In Stoneleigh Abbey in Warwickshire there is a floor. A stone floor worn by the feet of countless monks who, in years long past, made their way into the Abbey to say their prayers. Nine times a day they crossed that floor, this floor:
Like a map that stone now tells the story of their faithful prayer, in the dark and cold, in the heat and bright sun. I was transfixed by this stone when I saw it, so transfixed I ended up taking a picture because I just didn’t want to leave it behind, that was seven years ago, seven years ago when I took that picture, seven years when I stared and got stared at as I knelt to touch the cold stone.
With digital imaging we take so many pictures these days, on our phones and cameras. Once we used to take care with our 24 or 36 shots and then wait in hopeful anticipation for them to return from being developed, now we click and share and pictures are forgotten, so common place, so numerous. When once we hoped we might have caught the moment, now we have a dozen or maybe more pictures of that moment to choose from. Yet do we remember them, those pictures, those moments?
On Thursday, as I sat on the underground smelling the incense on my clothes, rolling with the swaying carriage, this picture and that moment can powerfully back to me. I was making my way home from St Mary’s Cathedral, Glasgow.

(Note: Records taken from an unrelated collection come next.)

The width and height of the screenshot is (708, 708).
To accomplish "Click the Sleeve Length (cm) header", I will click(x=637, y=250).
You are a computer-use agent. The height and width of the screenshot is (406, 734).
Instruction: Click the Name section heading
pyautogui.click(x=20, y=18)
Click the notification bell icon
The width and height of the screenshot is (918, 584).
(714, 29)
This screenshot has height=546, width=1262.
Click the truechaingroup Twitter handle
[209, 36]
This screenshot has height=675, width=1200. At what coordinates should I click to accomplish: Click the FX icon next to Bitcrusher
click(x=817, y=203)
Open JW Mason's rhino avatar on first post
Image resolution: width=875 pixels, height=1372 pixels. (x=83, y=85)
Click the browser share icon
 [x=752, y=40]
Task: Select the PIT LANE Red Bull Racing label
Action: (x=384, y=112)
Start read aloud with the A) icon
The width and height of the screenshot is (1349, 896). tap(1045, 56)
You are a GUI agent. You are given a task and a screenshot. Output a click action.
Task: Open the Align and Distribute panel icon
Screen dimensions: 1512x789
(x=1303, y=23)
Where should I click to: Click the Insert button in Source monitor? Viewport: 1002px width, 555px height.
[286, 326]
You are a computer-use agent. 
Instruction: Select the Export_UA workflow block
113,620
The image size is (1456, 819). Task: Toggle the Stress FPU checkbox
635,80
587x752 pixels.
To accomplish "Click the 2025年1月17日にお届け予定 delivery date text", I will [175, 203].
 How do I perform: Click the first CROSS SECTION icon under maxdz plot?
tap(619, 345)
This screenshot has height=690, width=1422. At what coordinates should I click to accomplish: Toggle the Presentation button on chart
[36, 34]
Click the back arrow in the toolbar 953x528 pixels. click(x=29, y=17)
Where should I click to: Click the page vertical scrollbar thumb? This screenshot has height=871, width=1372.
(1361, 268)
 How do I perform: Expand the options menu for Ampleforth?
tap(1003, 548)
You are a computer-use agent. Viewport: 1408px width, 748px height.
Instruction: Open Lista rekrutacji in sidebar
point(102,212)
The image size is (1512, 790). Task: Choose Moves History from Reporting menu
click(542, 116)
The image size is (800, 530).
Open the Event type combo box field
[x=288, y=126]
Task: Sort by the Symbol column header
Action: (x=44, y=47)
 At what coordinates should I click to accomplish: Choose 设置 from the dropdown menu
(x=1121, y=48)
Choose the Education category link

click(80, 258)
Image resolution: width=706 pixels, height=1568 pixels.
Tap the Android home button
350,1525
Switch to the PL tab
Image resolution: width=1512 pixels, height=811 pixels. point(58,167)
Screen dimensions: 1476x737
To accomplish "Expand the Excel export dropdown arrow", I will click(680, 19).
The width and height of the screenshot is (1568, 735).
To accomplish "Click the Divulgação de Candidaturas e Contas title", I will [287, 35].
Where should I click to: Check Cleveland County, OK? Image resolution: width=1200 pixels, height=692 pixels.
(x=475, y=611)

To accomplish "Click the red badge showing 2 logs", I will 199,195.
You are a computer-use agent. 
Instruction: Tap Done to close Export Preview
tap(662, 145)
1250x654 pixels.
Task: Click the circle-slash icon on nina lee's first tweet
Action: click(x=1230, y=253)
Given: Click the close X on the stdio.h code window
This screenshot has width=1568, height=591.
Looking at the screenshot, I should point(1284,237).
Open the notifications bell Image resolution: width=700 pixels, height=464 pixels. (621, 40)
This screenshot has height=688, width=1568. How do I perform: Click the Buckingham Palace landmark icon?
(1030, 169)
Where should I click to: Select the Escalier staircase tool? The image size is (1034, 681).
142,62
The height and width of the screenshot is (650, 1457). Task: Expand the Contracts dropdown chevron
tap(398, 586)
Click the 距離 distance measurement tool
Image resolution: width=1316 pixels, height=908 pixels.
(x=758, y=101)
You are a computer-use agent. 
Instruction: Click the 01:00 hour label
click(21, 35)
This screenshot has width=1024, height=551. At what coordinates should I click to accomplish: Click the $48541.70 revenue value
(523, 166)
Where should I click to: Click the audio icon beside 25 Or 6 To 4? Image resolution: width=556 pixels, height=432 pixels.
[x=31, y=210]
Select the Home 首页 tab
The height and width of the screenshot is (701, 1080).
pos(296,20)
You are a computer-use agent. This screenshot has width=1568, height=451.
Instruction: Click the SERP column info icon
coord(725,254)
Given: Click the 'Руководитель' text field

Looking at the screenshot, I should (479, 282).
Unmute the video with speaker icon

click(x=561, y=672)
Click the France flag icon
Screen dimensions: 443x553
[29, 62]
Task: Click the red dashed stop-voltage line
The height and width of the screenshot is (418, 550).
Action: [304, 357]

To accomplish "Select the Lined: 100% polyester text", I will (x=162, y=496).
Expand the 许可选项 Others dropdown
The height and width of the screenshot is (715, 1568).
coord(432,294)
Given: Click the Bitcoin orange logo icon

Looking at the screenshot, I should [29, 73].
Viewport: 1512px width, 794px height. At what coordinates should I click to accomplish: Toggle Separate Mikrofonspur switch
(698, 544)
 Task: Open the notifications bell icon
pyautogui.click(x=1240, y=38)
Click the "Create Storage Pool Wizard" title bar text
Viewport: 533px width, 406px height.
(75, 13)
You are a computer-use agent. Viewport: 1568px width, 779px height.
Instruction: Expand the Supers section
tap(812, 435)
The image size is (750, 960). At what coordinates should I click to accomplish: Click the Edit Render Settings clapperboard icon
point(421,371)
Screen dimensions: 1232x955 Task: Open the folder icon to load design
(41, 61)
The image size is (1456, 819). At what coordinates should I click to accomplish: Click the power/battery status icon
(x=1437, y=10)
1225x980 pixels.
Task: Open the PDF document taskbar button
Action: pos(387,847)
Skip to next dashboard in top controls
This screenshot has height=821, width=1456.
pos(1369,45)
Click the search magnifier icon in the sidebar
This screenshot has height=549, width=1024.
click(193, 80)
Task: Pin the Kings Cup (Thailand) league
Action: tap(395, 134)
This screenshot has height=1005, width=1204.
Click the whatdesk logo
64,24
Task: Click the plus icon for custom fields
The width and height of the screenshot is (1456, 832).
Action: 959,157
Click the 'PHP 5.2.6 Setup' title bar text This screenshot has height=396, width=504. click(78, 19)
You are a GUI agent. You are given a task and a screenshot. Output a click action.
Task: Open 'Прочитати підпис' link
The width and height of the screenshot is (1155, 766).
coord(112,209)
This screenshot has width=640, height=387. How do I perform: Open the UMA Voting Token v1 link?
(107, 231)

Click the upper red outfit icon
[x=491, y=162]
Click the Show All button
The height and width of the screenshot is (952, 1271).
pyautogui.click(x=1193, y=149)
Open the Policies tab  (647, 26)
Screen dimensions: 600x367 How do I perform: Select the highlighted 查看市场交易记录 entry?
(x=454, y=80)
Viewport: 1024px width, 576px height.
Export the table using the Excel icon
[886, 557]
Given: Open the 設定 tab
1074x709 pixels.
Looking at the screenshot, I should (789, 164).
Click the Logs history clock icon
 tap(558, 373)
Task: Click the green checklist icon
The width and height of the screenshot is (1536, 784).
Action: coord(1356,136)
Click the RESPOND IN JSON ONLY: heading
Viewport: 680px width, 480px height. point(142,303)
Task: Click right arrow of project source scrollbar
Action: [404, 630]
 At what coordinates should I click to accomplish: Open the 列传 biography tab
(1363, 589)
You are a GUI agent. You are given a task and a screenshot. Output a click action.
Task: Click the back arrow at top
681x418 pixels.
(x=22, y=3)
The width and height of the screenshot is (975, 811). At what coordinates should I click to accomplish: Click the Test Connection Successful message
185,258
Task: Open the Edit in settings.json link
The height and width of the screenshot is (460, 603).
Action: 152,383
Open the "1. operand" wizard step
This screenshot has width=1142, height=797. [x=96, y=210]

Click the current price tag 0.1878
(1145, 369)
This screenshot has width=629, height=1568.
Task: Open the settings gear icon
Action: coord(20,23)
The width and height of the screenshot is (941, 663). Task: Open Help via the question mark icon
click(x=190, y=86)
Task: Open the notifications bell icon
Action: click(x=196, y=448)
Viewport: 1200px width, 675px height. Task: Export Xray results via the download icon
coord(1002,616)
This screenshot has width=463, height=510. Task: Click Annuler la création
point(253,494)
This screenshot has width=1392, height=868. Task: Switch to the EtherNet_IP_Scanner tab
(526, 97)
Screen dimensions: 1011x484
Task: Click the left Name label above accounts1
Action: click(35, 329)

Thursday was the day the Church remembered the institution of Holy Communion, Corpus Christi. A remembrance not like that of Maundy Thursday when we recall the Last Supper and its part in the pathway leading to Christ’s death – the remembrance of a leaving. This time around it is about the glory of the risen ascended life which brings about Christ’s constant presence with us – as the Eucharistic Prayer puts it, ‘in every place, for ever’. The mystery of Christ’s presence in the seemingly ordinary, everyday, commonplace, in the Bread.
Why, you may be wondering, did the memory of this floor come back to me? I took but one shot of that floor, this one, and it wasn’t until I got back to where we were staying and I looked at my photos on the laptop that I realised I had ended up taking a picture which had, right in the centre, a petal crushed into it.
God had broken through, on that floor worn by those white monks travelling to recite their tireless prayers. God broke through, there where the daily routine left its mark, another mark too was left. God broke through, outside the place the faithful had travelled to chant those holy words. Outside the place marked as sacred, God broke through.
I knew God would turn up on Thursday night, with the clouds of smoke hanging in the air, the ringing of bells, the soaring music. Among the faithful, I was prepared, I had waited expectedly all day for Christ’s presence to flood the Cathedral, but God always offers more.
God broke through, in those petals tumbling through the air and landing on the the Cathedral floor. God broke through the centuries, the millennium, through eternity and turned up not just where God was expected to be, but in other places too. The Lord was high and lifted up and God’s glory broke through and filled the temple … and the underground.